I applaud google's efforts to identify soft 404s. I can see why they are trying to do it, and I also recognise that any system to identify soft 404s is prone to occasionally mis-classify a page.

I have a page which is wrongly classified as a soft 404: http://www.cryer.co.uk/brian/delphi/error_fnfSHDocVw_TLB.htm

I suppose I can see why not, I have "File not found" in the title, and the text refers to "error" a few times. Yet the title is relevant and applicable and the page isn't a 404 in any sense (its dealing with a compiler error).

Perhaps google could use their existing system to identify candidates but provide some means for webmasters to appeal where they consider a page has been misclassified?

portal.connect.international said...
This comment has been removed by the author.
wcminor said...

I have a type of soft 404 that Google can't detect, and I'm not sure how to fix it. I was experimenting with modifying URLs for SEO purposes and my site got indexed several times before I finalized the URL structure that I wanted. This has resulted in invalid URLs being indexed. In addition to that, the snippets show error messages.


For example, google lists this page: http://blogstalk.com/blog/368/Selgas-Cano-Architecture-Office-by-Iwan-Baan with this snippet:
Fatal error: Call to undefined function minilogin() in /home/udosero/webapps/blogstalk/showpost.php on line 304.

Anyone who visits that link will get a 404 error, because the proper URL is:
http://blogstalk.com/blog/368/Selgas-Cano-Architecture-Office-by-Iwan-Baan/
Note the slash at the end of the URL. My sitemap has been updated with the slash terminated version, and it's clear that my site has been reindexed since this change, but the wrong version is still in the index.

John Mueller said...

@wcminor It sounds like you changed your URLs. In a case like that, I'd recommend setting up 301 redirects to change from the old form to the new one. Over time, as we recrawl your pages, we'll update our index based on that (and until then, users will still reach your new pages thanks to the redirect).

wcminor said...

@John Mueller
I can't easily set up a 301 in this case.
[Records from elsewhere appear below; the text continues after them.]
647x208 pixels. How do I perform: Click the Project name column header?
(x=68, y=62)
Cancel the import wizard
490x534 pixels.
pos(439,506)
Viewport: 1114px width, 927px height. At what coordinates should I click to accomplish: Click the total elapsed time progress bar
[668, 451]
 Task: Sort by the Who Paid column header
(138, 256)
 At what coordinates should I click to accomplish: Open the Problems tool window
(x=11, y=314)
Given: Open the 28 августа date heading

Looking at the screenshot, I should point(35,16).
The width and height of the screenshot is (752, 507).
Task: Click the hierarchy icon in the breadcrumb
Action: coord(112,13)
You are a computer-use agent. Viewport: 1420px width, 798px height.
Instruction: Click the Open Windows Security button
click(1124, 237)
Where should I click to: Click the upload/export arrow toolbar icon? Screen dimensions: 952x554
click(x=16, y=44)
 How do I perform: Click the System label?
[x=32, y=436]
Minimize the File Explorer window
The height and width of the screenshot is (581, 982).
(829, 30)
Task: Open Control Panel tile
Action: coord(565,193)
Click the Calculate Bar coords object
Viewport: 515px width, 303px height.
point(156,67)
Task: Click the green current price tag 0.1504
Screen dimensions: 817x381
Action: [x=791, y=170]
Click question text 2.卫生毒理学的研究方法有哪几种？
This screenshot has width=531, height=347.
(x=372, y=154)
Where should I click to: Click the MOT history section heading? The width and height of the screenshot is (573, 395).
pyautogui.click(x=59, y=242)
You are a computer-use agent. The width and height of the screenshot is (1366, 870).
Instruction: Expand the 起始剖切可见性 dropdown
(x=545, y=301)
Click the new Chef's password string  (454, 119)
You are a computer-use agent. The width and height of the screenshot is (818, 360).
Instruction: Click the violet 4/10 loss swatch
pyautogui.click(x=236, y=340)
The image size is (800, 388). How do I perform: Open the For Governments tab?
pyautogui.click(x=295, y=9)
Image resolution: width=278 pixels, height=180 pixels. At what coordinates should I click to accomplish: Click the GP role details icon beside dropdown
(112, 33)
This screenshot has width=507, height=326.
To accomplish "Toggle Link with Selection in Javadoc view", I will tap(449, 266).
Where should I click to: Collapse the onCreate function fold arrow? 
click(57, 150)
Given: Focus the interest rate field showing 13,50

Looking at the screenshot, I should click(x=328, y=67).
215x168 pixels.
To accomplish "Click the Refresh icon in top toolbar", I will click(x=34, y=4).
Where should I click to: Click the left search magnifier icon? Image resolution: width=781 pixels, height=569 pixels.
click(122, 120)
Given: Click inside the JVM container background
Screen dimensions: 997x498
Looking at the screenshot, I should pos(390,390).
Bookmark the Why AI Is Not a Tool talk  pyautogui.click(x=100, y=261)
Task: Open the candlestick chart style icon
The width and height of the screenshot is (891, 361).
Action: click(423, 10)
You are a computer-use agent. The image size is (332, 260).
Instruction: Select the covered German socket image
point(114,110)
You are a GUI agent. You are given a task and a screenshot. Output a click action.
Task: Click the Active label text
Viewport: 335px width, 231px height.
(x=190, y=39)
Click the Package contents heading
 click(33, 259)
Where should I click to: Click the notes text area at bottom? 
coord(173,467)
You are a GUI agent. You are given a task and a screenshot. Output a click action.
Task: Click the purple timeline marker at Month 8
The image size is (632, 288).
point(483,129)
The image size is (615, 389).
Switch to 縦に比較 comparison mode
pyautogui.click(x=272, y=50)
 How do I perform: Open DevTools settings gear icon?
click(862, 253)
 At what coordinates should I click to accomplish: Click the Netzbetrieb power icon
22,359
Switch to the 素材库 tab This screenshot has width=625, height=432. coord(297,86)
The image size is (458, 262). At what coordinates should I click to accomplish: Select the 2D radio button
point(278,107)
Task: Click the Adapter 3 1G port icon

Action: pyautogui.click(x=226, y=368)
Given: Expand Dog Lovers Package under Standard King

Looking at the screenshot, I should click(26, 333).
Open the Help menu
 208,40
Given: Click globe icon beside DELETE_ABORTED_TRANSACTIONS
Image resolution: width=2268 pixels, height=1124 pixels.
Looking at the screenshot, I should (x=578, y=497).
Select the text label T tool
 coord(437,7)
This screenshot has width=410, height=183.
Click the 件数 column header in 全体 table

The indexed pages were briefly valid URLs that became soft 404 and are now true 404. Due to my .htaccess setup, the URLs without the terminating slash can't be used at all, because I need a delimiter for the regexp to work.

wofgtg said...

Sir!
Thanks for giving your opinion on soft 404 error.
http://wofgtg.blogspot.com/.

admin carhireshop said...

How does Google find out that it's a soft 404?

Kristain77 said...

I am seeing some of my site URL's mentioned in the Crawl Error report under the 'Soft 404s' head. Is this new? It says 404-like content in the details section.
Animals In Australia

sts said...

Yes, this feature is Buggy. With my site, Webmaster Tools is reporting links to perfectly valid and functioning PDFs as soft 404s.

Despre said...

For John Mueller:
The entire website is based on a javascript interactive map. Example link below. It returns 200 but it's considered soft 404 by Google.
http://www.desprecluj.ro/hartacluj/index.html?map=cluj&cps=393170.621021198,586801.4192383448,50000&layers=__base__,ceva

Chipkarten said...

When will the Google Webmaster Tools API be updated to reflect most of the changes it had in the last years?

salvesis said...

Recently, we have experienced some pretty scary crawl errors on our webmaster tools reports. The crawl errors have been fluctuating from 10,000 to 129,000. We feel helpless because most of the errors are attributable to pages and even directories that Google's bot recognizes even though they do not exist on our server. We contacted our hosting company thinking that we had been
hacked, but they claim otherwise. It's like some alien spacecraft has
been generating pages and directories for our website that only Google's crawler can see and because these pages do not exist, a crawl error is generated.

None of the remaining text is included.